New products and techniques for medicine have developed from the need to measure astronauts response to space flights. Many of these products and techniques are useful to patients in hospitals. To take just one example, there is a unit as small as a cigarette package which can be strapped to a patients arm to report on blood pressure, temperature, breathing, and other important information. Such devices allow a single nurse to observe changes in the condition of as many as sixty-four patients in an intensive-care unit.
Besides contributing to education, industry, and medicine, the space program has benefited communication. As a matter of fact, space satellites have revolutionized world communication. By 1960, the demand for overseas telephone and telegraph message for the United States was growing even faster. Industry could see no way to lay undersea cable. Transoceanic television was considered impractical. Satellites have changed all this. From thousands of kilometres above our earth, a communications satellite receives a signal from one side of the world and relays it directly to the other.
The first experiments with communications satellites were conducted in the early 1960s. Today about half the worlds long-distance telephone, telegraph, and television traffic is relayed by satellite. Through international agreements, the cost of transoceanic communication has cut almost in half.
An example of other ways in which satellites can benefit mankind was provided in 1970 by an international congress on post-graduate medical instruction. The American participants were in Texas; participating Europeans were in Switzerland, Germany, and Austria. For three hours by satellite, 30,000 doctors saw and heard their colleagues across the sea.

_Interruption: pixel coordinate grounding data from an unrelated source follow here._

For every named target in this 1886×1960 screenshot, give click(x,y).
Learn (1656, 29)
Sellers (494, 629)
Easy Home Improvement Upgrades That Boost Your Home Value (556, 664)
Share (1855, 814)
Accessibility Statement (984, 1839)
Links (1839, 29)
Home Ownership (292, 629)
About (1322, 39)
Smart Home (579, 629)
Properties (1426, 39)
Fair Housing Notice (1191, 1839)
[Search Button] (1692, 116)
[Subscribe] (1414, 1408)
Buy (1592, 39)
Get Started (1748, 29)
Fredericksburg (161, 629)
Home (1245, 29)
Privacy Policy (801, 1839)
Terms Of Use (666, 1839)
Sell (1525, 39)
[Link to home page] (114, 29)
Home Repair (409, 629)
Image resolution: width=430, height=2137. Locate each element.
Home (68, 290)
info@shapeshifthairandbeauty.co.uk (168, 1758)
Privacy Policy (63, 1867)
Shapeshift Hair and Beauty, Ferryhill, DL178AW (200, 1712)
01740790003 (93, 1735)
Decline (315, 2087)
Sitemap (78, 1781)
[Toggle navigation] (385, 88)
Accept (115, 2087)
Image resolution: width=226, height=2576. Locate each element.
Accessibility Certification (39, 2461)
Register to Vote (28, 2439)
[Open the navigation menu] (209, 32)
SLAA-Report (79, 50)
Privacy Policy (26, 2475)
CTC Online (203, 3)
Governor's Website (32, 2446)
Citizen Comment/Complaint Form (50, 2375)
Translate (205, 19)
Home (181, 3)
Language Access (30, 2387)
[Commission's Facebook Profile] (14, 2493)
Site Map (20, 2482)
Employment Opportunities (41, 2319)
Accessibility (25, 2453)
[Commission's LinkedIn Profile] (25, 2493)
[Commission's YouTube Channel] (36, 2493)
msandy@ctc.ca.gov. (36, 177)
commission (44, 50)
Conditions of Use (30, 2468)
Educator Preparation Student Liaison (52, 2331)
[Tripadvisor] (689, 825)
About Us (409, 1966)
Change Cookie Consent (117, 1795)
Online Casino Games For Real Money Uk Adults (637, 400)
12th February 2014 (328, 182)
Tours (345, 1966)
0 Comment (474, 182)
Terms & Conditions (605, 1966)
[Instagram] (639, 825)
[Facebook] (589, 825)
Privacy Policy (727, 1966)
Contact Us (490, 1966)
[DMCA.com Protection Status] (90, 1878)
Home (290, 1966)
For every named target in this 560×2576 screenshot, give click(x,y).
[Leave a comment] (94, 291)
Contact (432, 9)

Satellites are being used not only for medical purposes and for education but also for predicting the weather in a more reliable way. Many lives have been saved by advance warnings of hurricanes and other dangerous storms. Before satellites, weather forecasters had information only from locations with observation stations. The information was generally available only from land areas. There were few reports about conditions in areas covered by oceans about three-fourths of the worlds surface. The significance of this lack becomes apparent with the realization that most bad weather originates at sea.